*** Opening DATA ***

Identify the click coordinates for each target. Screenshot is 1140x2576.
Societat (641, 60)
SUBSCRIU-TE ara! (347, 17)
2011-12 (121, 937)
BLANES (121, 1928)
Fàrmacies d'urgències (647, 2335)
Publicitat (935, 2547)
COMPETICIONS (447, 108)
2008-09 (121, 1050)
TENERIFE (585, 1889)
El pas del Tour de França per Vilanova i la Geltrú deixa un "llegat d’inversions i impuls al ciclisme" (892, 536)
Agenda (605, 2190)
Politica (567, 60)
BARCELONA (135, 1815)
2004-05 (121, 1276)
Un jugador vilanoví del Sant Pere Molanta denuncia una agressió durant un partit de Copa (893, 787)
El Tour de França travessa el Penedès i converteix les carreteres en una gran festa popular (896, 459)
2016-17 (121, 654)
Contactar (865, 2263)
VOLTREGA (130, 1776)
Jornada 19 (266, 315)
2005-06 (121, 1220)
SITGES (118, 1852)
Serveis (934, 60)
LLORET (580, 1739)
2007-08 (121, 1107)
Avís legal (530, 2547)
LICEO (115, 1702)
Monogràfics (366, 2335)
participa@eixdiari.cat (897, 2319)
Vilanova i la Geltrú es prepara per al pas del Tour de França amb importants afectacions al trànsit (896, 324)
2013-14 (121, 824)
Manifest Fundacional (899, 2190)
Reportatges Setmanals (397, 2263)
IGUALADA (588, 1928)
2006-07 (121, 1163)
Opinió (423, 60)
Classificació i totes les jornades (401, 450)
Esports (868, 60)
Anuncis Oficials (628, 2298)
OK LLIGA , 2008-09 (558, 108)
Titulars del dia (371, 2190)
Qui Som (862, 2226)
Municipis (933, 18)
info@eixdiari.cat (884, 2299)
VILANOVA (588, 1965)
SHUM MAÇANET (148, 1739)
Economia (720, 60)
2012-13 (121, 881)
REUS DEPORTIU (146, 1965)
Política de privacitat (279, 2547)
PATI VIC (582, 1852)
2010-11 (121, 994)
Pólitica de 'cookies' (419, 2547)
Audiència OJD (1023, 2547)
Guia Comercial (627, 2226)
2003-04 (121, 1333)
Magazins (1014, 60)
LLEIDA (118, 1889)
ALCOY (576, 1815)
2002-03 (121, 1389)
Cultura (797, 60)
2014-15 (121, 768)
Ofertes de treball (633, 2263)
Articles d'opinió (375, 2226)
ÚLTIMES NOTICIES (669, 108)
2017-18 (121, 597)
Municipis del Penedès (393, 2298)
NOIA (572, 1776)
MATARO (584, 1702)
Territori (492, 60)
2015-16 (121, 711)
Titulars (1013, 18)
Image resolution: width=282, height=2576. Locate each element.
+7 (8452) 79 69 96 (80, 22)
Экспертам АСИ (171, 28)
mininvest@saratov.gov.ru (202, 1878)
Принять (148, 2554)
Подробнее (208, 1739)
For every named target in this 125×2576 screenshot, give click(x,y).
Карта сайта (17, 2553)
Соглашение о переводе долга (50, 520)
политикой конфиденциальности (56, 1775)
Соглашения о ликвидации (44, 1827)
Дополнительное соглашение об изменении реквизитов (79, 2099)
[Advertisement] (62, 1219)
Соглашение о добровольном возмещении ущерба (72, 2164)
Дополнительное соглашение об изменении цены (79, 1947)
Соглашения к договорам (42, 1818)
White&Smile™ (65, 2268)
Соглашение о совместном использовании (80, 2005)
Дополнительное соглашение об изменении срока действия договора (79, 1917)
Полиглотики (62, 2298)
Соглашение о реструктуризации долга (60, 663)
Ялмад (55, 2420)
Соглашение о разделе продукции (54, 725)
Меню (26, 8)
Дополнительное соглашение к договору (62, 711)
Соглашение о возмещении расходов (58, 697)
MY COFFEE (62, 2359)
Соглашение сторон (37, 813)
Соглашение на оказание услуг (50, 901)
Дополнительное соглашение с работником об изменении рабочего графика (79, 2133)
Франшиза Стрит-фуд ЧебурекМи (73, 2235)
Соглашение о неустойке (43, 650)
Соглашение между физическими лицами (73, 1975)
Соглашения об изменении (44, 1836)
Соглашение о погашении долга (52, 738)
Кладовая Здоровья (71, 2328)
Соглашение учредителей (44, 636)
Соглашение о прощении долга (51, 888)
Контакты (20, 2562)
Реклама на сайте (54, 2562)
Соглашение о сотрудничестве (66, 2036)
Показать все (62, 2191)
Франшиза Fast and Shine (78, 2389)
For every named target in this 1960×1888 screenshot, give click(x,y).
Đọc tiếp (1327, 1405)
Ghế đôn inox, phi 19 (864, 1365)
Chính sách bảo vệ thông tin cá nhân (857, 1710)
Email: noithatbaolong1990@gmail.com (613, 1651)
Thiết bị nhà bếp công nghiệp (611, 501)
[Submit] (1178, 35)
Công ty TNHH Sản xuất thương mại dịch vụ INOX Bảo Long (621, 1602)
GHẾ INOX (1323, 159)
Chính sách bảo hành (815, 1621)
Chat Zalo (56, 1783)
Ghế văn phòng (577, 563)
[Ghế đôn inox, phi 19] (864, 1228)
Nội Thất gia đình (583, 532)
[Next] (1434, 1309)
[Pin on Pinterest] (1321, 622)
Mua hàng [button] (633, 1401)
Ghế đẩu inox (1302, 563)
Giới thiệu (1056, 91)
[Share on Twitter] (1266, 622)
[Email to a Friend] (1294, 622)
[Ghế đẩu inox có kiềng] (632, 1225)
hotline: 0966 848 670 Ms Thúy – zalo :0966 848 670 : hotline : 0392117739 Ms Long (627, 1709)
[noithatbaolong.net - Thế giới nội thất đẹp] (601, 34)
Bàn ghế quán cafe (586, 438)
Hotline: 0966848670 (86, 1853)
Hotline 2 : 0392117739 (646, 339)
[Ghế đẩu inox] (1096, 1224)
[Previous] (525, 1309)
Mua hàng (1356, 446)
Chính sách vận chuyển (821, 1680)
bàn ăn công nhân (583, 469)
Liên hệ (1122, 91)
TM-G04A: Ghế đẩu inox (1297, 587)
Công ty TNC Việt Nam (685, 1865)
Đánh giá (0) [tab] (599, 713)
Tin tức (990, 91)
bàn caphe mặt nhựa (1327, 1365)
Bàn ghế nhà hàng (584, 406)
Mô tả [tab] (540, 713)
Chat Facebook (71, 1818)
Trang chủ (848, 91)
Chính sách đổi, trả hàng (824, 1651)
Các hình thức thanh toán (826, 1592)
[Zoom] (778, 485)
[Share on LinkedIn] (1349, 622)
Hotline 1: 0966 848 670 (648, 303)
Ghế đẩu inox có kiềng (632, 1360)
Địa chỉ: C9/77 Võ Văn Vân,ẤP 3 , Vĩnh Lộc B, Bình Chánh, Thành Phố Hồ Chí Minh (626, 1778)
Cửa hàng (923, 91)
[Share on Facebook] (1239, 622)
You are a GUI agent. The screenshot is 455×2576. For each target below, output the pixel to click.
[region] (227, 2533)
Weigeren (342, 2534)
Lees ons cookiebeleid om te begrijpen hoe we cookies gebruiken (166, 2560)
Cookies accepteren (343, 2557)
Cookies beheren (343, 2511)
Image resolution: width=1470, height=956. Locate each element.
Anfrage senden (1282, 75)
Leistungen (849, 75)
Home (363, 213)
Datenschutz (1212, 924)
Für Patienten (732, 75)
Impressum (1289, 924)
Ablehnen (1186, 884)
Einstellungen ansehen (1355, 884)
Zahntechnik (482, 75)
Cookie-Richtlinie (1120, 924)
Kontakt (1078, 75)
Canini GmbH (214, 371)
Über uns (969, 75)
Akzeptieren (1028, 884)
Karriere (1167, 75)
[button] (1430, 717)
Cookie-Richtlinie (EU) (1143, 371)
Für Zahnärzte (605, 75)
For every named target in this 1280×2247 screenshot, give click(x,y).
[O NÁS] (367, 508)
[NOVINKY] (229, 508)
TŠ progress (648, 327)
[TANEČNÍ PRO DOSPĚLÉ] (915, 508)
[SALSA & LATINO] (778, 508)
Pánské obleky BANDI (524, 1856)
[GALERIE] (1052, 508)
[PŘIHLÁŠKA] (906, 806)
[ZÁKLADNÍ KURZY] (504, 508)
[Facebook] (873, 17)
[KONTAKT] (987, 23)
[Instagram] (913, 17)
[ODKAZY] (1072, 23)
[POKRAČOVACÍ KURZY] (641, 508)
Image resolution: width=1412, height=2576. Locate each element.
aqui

*** Closing DATA ***

■ WHAT THE TASK ASKS
Nothing but the lines from the beginning of the records through the line with "2004-05 (121, 1276)" should appear, each printed exactly.

■ WORKED SOLUTION
Identify the click coordinates for each target. Screenshot is 1140x2576.
Societat (641, 60)
SUBSCRIU-TE ara! (347, 17)
2011-12 (121, 937)
BLANES (121, 1928)
Fàrmacies d'urgències (647, 2335)
Publicitat (935, 2547)
COMPETICIONS (447, 108)
2008-09 (121, 1050)
TENERIFE (585, 1889)
El pas del Tour de França per Vilanova i la Geltrú deixa un "llegat d’inversions i impuls al ciclisme" (892, 536)
Agenda (605, 2190)
Politica (567, 60)
BARCELONA (135, 1815)
2004-05 (121, 1276)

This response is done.